Não é inédito que um acontecimento circunscrito incendeie todo um território
metropolitano - a difusão das imagens pelos media tendo cada vez mais um efeito
multiplicador. Lembremo-nos dos tumultos de Los Angeles, em Abril/Maio de 1992,
na sequência da absolvição dos polícias que tinham espancado Rodney King - e
L.A. é um conjunto de zonas étnica e socialmente bem definidas, e será já mesmo
Los Angeles, Capital of The Third World, como postula David Rieff.
Em Paris, em França, há um problema de ordem pública.
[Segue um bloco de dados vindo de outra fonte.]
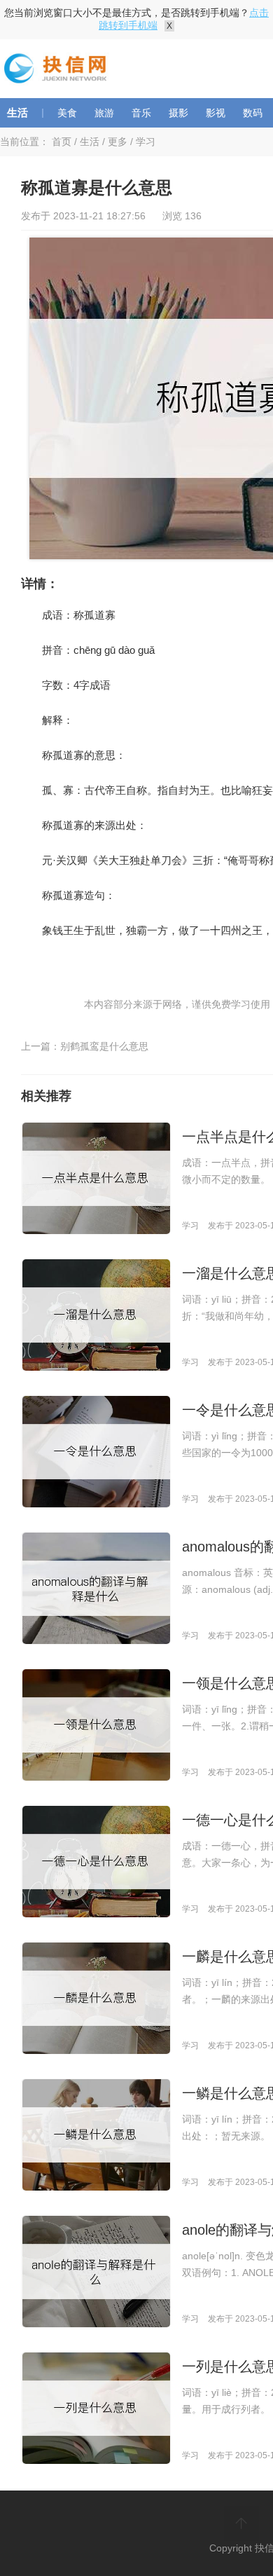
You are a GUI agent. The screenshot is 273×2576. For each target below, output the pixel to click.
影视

Mas há também um problema
de cidadania, que só poderá lograr-se com uma concepção cosmopolita, em que os
"outros" sintam que também podem ser parte do Estado-Nação. E há um problema de
cidades e de subúrbios, essa questão metropolitana que é política e socialmente
vital - se a política é o governo da cidade, uma política das cidades e do
espaço urbano é hoje uma prioridade máxima.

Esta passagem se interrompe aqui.